Tekil Mesaj gösterimi
Alt 03-06-2008, 20:23   #1
Timo_Hildebrand
 
Timo_Hildebrand - ait Kullanıcı Resmi (Avatar)
 
Bakilere ihtiyac var !!

Bu sayfalarda, öyle çok gerekmedikçe ana akım medyada gereğinden fazla yer tutan sporla, özellikle de futbolla ilgili yazmamayı düşünüyordum. Ancak, 28 kasım 2007 akşamı oynanan Beşiktaş - Marsilya mücadelesinin ardından, tam da dikkatler onun üzerindeyken bu yazıyı yazmamın iyi olacağını düşündüm.

Evet, Beşiktaş'ın bu geceki kahramanı Baki Mercimek'ten söz ediyorum. Sezon başından beri Beşiktaş takımında defans bölgesinde oynayabilecek tüm futbolcular, Gökhan Zan, İbrahim Toraman, İbrahim Kaş, Diatta ve Koray tükendikten sonra ancak düşünülen ve son iki maçta Beşiktaş adına oldukça olumlu bir futbol ortaya koyan Baki Mercimek.

Baki'yi geçen sezonun genelinde sol bekte izledik. Asıl pozisyonu itibariyle tandem oynayan ve ofansif yetenekleri kısıtlı bir futbolcu olmasından ötürü, 4-4-2 sisteminde kanat akınlarının sağlıklı gerçekleşebilmesi için ofansif yeteneğin mutlak gerekli olduğu bek pozisyonunda vasat performans göstermesi normal karşılanmalı. Ancak geçen sezonda da çıkıp bir kez olsun "Ben bu pozisyonun adamı değilim" dememiş ve hiçbir maçta bir kez olsun en ufak tartışmaya girmeden, son derece örnek bir tutum sergilemişti.

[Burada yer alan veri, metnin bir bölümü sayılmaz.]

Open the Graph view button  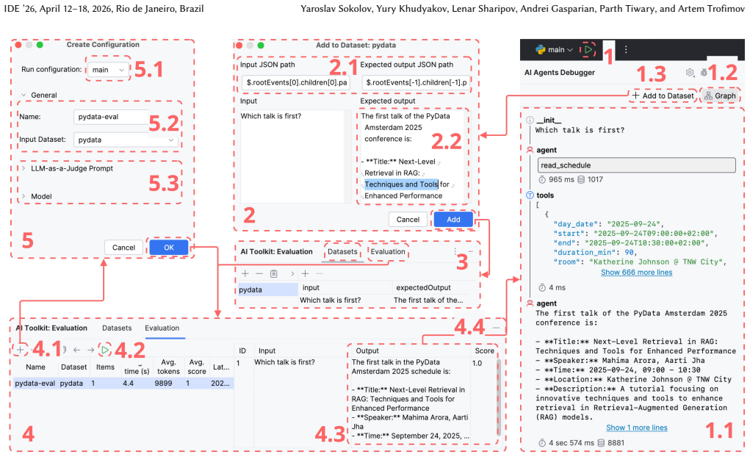click(x=720, y=96)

Bu sezonun başından beri Baki neredeyse hiçbir maçta görev almadı. Birkaç lig maçında oyuna sonradan dahil olduğu olmuştu fakat kritik bir görev üstlenmesi söz konusu değildi. Ancak süper ligdeki son Gençlerbirliği Oftaş ve şampiyonlar ligindeki Marsilya maçında 90 dakika forma giydi ve defansın bankosu Gökhan Zan-İbrahim Toraman ikilisinin gösterdiği performansın belki de 2 katını göstererek büyük alkış topladı.

Peki Baki'nin bu performansı neye bağlı? Her şeyden önce, profesyonelliği ve çalışma disiplini birincil etken. Bu adam, sahaya çıktığı zaman kendisini tamamıyla futbola veriyor. Dışarıdaki hiçbir söylem ve hiçbi eleştiri umurunda değil.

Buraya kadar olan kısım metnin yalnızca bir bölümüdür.